Aim of the task:
Nothing but the lines below from the one containing "This screenshot has" through the one containing "Task: Increase End Time with up arrow" should appear in the answer, exact and without pictures.

Data records:
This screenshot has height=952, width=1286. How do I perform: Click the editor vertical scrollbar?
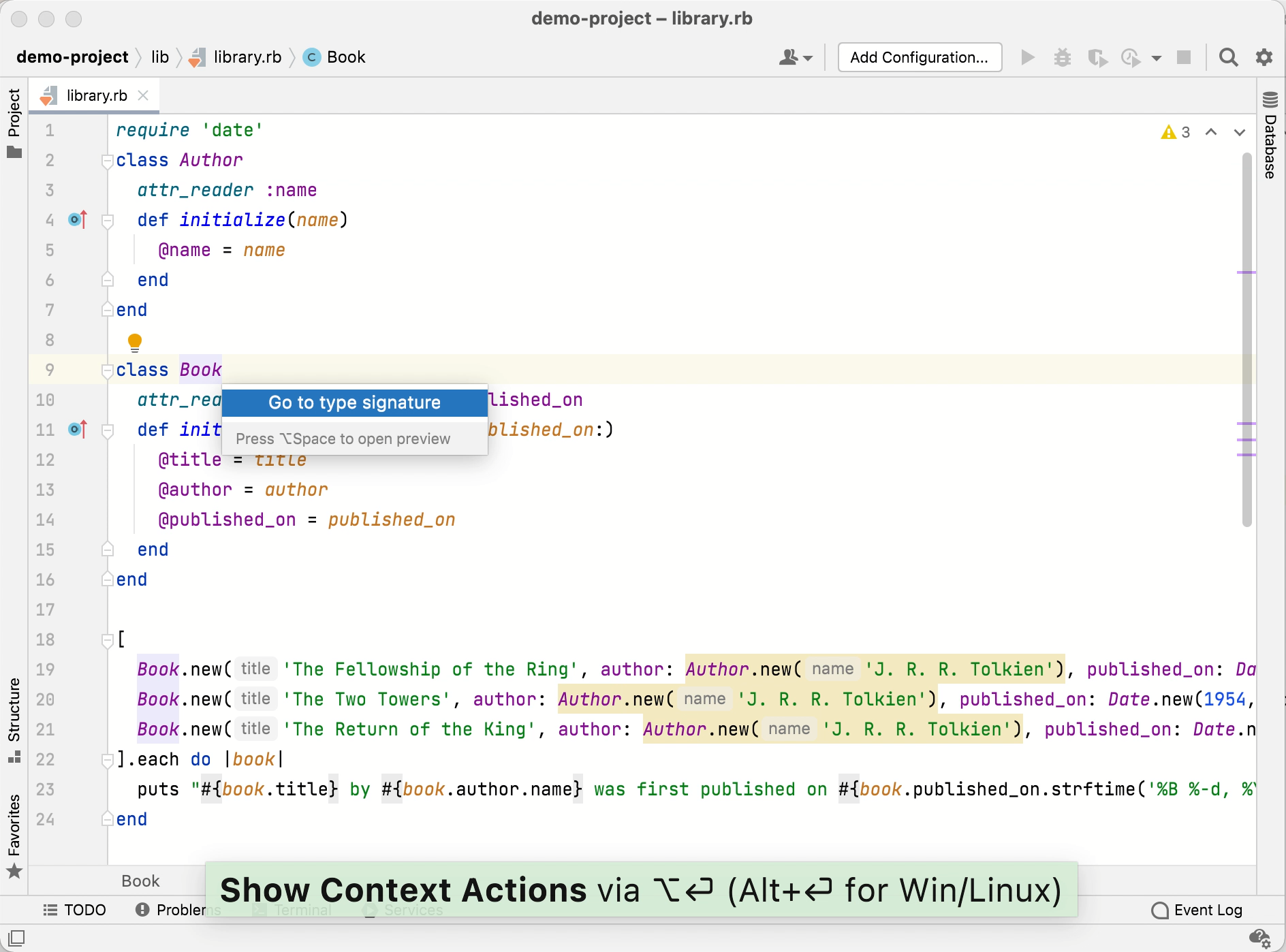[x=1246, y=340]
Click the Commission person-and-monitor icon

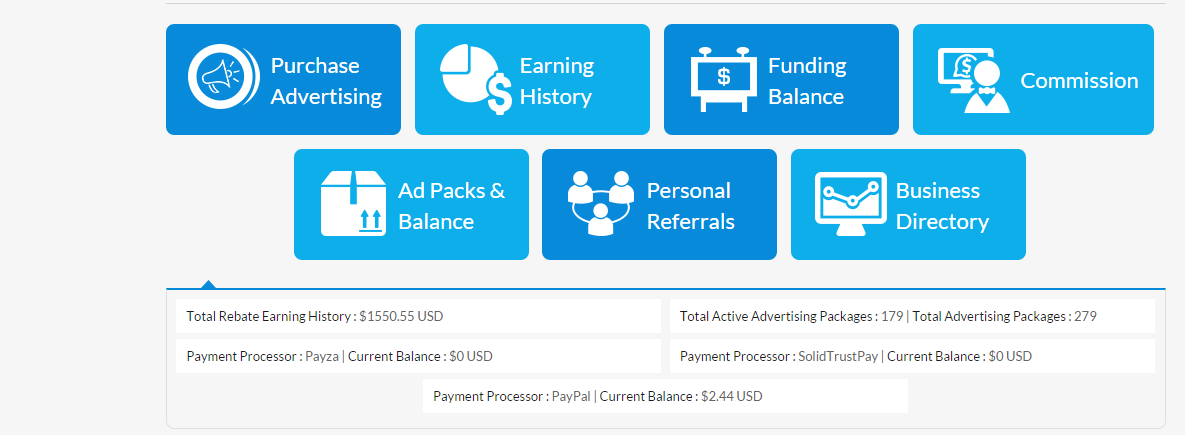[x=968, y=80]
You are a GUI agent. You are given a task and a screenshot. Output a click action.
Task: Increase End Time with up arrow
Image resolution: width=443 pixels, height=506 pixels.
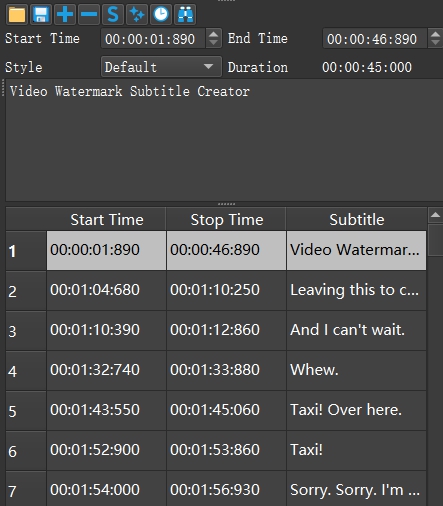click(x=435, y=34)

---

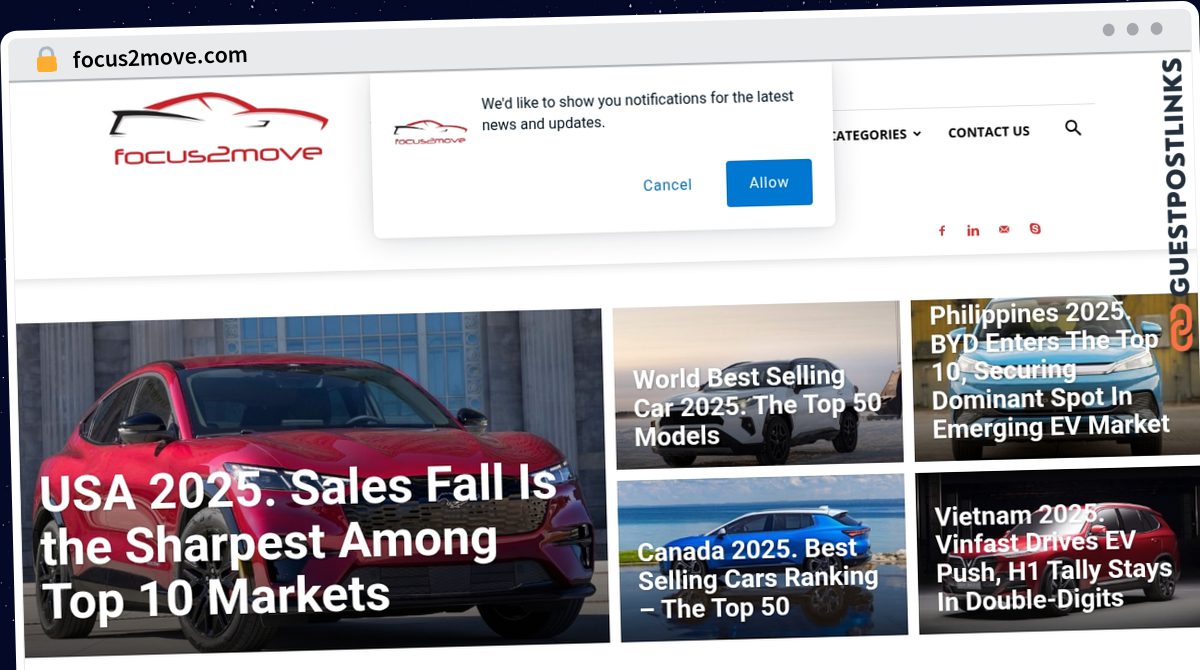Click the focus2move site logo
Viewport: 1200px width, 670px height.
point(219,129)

Solution to the exercise:
This screenshot has height=952, width=1286. How do I perform: Click the editor vertical scrollbar?
[x=1246, y=340]
Click the Commission person-and-monitor icon

[x=968, y=80]
You are a GUI agent. You are given a task and a screenshot. Output a click action.
Task: Increase End Time with up arrow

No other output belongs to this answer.